By default, OpenShift is using the `restricted` Security Context Constraints (SCC):
```raw
$ oc describe scc restricted
Name: restricted
Priority: <none>
Access:
Users: <none>
Groups: system:authenticated
Settings:
Allow Privileged: false
Default Add Capabilities: <none>
Required Drop Capabilities: KILL,MKNOD,SETUID,SETGID
Allowed Capabilities: <none>
Allowed Seccomp Profiles: <none>
Allowed Volume Types: configMap,downwardAPI,emptyDir,persistentVolumeClaim,projected,secret
Allowed Flexvolumes: <all>
Allow Host Network: false
Allow Host Ports: false
Allow Host PID: false
Allow Host IPC: false
Read Only Root Filesystem: false
Run As User Strategy: MustRunAsRange
UID: <none>
UID Range Min: <none>
UID Range Max: <none>
SELinux Context Strategy: MustRunAs
User: <none>
Role: <none>
Type: <none>
Level: <none>
FSGroup Strategy: MustRunAs
Ranges: <none>
Supplemental Groups Strategy: RunAsAny
Ranges: <none>
```
As you can see, the `Read Only Root Filesystem` option is **NOT enabled** in
this SCC.
This means the user can write only where the Unix permissions allow to do so.
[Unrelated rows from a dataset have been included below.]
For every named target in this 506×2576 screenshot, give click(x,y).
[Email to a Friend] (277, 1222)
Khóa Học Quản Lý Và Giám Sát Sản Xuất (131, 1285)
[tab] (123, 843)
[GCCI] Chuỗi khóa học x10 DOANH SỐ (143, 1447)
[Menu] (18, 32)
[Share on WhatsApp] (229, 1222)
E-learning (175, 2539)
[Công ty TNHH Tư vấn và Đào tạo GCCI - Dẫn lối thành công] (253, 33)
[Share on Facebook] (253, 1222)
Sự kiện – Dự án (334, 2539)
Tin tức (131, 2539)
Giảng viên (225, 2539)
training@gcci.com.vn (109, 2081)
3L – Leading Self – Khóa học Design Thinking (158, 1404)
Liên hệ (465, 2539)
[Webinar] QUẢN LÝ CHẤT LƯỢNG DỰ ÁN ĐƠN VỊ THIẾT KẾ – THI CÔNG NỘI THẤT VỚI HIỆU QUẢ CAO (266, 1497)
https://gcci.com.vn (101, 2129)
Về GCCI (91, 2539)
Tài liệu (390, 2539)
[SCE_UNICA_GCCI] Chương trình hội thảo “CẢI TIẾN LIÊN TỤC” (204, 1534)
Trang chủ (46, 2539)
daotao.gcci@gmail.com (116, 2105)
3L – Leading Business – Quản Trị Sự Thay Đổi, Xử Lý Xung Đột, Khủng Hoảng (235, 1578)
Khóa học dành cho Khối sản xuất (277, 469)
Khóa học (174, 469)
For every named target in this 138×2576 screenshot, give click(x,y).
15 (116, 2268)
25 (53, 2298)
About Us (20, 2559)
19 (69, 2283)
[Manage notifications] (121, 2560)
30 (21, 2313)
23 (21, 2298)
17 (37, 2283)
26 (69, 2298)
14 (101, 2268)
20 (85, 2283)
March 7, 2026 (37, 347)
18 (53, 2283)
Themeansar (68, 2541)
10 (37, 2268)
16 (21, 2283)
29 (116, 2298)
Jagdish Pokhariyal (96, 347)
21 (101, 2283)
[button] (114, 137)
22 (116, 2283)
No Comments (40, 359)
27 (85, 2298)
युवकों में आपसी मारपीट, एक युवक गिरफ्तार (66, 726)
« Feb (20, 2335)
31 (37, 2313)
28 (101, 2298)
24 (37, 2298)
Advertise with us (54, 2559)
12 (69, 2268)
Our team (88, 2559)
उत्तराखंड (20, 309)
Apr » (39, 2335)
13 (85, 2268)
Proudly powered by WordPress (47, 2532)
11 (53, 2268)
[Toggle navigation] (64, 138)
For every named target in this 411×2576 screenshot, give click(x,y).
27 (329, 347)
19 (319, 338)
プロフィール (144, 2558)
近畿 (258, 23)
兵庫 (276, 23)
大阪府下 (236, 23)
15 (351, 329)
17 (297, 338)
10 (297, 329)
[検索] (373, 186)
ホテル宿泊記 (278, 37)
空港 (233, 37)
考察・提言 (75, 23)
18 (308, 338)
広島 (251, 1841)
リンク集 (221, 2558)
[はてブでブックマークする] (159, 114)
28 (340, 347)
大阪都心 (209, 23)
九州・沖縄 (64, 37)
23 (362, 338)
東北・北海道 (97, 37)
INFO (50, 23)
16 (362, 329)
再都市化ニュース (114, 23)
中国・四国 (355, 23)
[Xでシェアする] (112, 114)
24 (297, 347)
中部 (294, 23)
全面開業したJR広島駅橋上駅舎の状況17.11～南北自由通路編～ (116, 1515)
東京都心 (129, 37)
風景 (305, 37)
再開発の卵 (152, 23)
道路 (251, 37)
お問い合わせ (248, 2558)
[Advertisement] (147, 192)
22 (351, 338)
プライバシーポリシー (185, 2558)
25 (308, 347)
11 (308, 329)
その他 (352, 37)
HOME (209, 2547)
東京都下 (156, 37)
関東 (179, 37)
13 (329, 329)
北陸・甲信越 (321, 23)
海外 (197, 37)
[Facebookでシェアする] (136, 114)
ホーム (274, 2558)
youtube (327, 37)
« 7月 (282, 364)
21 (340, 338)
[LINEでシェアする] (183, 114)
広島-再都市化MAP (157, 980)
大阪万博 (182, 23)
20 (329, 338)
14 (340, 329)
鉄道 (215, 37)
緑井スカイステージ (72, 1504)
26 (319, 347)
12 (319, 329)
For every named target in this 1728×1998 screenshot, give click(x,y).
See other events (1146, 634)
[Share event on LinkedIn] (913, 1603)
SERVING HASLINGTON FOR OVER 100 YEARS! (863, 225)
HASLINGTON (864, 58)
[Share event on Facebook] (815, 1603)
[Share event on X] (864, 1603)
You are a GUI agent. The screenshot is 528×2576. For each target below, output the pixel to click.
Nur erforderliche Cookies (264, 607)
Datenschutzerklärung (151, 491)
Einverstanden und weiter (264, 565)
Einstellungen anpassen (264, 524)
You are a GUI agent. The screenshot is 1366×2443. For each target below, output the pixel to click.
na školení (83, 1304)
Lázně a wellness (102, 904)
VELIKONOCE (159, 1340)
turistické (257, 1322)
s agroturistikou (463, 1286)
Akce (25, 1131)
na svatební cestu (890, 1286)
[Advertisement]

This can easily be verified by getting a terminal on the running container:
```sh
oc rsh $(oc get pods -l app=rootfs -o name|tail -n 1)
```
First, try to find a place on the filesystem that is writeable by the current user:
```sh
find / -xdev -writable -ls
```
You should get a similar result:
```raw
286074170 0 lrwxrwxrwx 1 root root 9 Jul 14 14:24 /etc/systemd/system/systemd-logind.service -> /dev/null
286074171 0 lrwxrwxrwx 1 root root 9 Jul 14 14:24 /etc/systemd/system/getty.target -> /dev/null
286074172 0 lrwxrwxrwx 1 root root 9 Jul 14 14:24 /etc/systemd/system/console-getty.service -> /dev/null
286074173 0 lrwxrwxrwx 1 root root 9 Jul 14 14:24 /etc/systemd/system/sys-fs-fuse-connections.mount -> /dev/null
320708631 0 drwxrwxrwt 2 root root 6 Jul 14 14:24 /var/tmp
278398210 0 drwxrwxrwt 7 root root 132 Jul 14 14:24 /tmp
303803069 0 lrwxrwxrwx 1 root root 10 Jul 14 14:23 /usr/tmp -> ../var/tmp
```
So, the only writeable files and directories on a RHEL7 image are:
- some files in `/etc/systemd/system/` **because they are a symlink to `/dev/null`**
- `/tmp` and `/var/tmp` which are needed by most applications to store their temporary files
- `/usr/tmp` which is a symlink to `/var/tmp`
As you can see, the default RHEL 7.5 image comes with a relevant set of Unix permissions
and do not requires a read-only root file system.
You can convince yourself by creating a file in `/tmp`:
```sh
touch /tmp/foo
```
And being forbidden to create a file elsewhere:
```sh
$ touch /bar
touch: cannot touch '/bar': Permission denied
```
## Mounting the Root FS read-only
At this point, if you still want to mount the root filesystem as read-only, you would need to:
- create a dedicated [Security Context Constraint (SCC)](https://docs.openshift.com/container-platform/3.9/admin_guide/manage_scc.html)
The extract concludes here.